4. Secondary diseases. After a certain period of time, infections of bacterial, protozoal, and fungal origin occur, again due to the patient’s weak immunity. There are three periods of the stage depending on secondary diseases:

  • 4A. Weight loss is no more than 10%, there are skin lesions (fungal, viral and bacterial), and performance decreases.
  • 4B. Weight loss exceeds 10% of total body weight, fever, prolonged causeless diarrhea, and possible pulmonary tuberculosis. The relapse and progression of infectious diseases is obvious; evidence of infection is hairy leukoplakia and Kaposi's sarcoma.
  • 4B. Patients note general cachexia (extreme exhaustion of the body); if the primary infection did not acquire generalized forms, then the secondary infection does. After a certain period of time after infection, at this stage, Pneumocystis pneumonia, candidiasis of the respiratory tract and esophagus, neurological disorders, disseminated (widespread) Kaposi's sarcoma, as well as extrapulmonary tuberculosis are noted.
  • Secondary diseases that have developed in a patient in the terminal (last) stage of HIV infection become irreversible (AIDS), the patient can be treated as much as necessary, but the treatment will be ineffective, and death occurs after a couple of months. HIV can develop in quite a variety of ways; all stages and symptoms do not have to occur - the absence of certain clinical signs in both women and men is quite normal. The duration of the disease ranges from one month to twenty years, and depends on the individual clinical course.

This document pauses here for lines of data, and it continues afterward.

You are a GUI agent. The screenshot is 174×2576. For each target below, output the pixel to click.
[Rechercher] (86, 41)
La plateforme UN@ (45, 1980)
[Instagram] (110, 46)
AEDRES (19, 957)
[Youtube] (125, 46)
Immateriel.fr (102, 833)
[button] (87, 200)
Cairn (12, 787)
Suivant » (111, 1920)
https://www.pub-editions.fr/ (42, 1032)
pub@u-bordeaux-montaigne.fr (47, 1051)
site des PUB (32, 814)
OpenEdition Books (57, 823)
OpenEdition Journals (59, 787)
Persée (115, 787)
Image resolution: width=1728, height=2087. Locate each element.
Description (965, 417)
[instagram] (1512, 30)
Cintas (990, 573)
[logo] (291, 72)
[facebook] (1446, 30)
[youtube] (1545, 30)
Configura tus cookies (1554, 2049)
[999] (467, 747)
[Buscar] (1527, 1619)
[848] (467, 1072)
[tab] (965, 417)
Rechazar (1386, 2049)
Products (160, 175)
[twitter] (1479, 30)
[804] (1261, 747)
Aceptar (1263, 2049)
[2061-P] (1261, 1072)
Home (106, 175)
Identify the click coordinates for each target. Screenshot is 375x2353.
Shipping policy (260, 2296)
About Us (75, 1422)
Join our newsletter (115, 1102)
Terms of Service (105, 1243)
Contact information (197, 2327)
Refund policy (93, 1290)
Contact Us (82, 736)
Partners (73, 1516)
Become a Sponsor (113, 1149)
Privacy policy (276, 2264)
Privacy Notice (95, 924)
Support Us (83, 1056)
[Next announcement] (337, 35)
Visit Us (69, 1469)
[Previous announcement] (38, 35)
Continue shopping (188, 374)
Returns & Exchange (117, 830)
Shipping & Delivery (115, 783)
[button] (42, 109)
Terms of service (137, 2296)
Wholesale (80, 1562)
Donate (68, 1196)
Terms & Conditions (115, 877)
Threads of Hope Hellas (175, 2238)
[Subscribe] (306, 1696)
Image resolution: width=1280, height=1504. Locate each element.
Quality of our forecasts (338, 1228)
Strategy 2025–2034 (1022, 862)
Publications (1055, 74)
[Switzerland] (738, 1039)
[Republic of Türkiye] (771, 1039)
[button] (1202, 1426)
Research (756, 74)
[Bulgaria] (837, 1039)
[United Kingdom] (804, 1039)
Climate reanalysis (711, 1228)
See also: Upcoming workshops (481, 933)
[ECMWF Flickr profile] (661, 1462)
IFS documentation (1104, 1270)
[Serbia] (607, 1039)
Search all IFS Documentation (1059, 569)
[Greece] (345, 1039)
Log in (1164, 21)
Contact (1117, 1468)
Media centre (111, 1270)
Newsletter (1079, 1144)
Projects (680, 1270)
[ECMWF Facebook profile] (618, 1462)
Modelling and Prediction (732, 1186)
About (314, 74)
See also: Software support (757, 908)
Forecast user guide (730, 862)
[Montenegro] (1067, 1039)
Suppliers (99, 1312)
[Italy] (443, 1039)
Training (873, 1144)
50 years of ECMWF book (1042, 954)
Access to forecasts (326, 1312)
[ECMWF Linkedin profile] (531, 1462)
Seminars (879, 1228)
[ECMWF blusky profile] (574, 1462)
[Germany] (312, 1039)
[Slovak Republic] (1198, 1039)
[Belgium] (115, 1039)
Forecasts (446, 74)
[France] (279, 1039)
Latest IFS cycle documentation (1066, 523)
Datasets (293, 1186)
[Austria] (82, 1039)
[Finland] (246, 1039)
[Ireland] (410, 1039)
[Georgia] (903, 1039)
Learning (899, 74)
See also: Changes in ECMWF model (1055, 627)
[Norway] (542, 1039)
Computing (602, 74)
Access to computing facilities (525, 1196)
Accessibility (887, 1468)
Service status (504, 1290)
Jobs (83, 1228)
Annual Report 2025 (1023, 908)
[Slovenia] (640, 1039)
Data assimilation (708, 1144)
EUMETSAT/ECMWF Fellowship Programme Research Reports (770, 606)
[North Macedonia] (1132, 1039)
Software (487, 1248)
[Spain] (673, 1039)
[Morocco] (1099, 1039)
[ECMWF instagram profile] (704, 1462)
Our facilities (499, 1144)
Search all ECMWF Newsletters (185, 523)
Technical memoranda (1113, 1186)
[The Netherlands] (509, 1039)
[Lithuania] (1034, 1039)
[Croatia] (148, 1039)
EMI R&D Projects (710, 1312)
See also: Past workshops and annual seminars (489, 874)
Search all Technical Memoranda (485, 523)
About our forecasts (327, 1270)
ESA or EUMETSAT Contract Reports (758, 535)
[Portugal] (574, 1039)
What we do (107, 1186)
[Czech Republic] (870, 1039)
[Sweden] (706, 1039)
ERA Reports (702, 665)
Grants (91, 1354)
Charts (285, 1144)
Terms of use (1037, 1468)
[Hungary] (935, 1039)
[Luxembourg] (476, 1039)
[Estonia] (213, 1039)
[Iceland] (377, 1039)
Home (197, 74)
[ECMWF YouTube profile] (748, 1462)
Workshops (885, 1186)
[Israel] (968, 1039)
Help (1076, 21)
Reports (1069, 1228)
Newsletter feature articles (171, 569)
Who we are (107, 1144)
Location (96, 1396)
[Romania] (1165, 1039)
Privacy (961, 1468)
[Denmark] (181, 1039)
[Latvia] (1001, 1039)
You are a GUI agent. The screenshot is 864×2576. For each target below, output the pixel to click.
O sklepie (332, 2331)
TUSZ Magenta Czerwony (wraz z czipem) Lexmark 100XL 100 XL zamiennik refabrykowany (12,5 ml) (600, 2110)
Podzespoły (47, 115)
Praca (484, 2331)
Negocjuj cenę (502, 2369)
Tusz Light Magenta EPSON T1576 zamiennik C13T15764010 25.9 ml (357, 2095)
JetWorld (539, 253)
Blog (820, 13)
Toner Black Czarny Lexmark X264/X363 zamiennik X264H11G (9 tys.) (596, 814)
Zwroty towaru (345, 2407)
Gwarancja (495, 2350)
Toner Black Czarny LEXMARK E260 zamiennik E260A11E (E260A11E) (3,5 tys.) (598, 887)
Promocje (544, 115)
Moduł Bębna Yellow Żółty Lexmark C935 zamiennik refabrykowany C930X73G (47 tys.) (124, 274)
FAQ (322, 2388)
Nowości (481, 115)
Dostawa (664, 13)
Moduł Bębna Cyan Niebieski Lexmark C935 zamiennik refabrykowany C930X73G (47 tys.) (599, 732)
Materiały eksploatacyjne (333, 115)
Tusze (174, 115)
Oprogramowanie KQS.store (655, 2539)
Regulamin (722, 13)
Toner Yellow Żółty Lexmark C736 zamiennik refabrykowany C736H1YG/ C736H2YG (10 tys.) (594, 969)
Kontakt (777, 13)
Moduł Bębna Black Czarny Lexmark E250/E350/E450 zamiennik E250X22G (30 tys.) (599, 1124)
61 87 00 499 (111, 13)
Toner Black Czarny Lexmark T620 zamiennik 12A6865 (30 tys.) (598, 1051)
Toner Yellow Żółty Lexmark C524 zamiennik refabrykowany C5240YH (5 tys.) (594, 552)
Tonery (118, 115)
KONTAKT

    Infection from a needle stick with infected blood

    Blood fragments remain in hollow needles for several days. If you get an injection from such a needle, you can become infected. Contaminated needles placed in mailboxes for victims can be classified as informational “horror stories.”

    An injection with an infection must be carried out while there is still fresh blood in the needle. In this way, they become infected with hepatitis and syphilis viruses, but not HIV.

    How to block HIV infection? This is accessible information about methods of infection, and not to fall into the main risk group, namely:

    • drug use;
    • frequent sexual intercourse in the absence of barrier contraception;
    • systematic sexual relations with priestesses of love.

    The stability of your health depends entirely on your awareness and correct attitude towards a healthy lifestyle.

    “Constant” values ​​in sex and their impact on HIV transmission

    In a recent post, we wrote about how specific treatment – ​​ART – affects the transmission of HIV in everyday life. Namely, its effectiveness, measured in achieving or failing to achieve an undetectable viral load. Another article detailed the likelihood of HIV transmission through oral sex.

    ART and viral load are a given that cannot be changed for a particular pair of lovers if they have already entered into a sexual relationship. These are constants, or “permanent” quantities.

    But there is an equally important constant - the status of the sexual partner . Not HIV status, but which side of sex he is - the “receiving” or the “giving”. The receiving party is always in a more vulnerable position - it receives the virus along with biological fluid. We wrote here about how the concentration of the virus in biological fluid affects the likelihood of infection.

    In addition to the “constant” ones that increase the likelihood of HIV transmission, there are also “variable” risk components.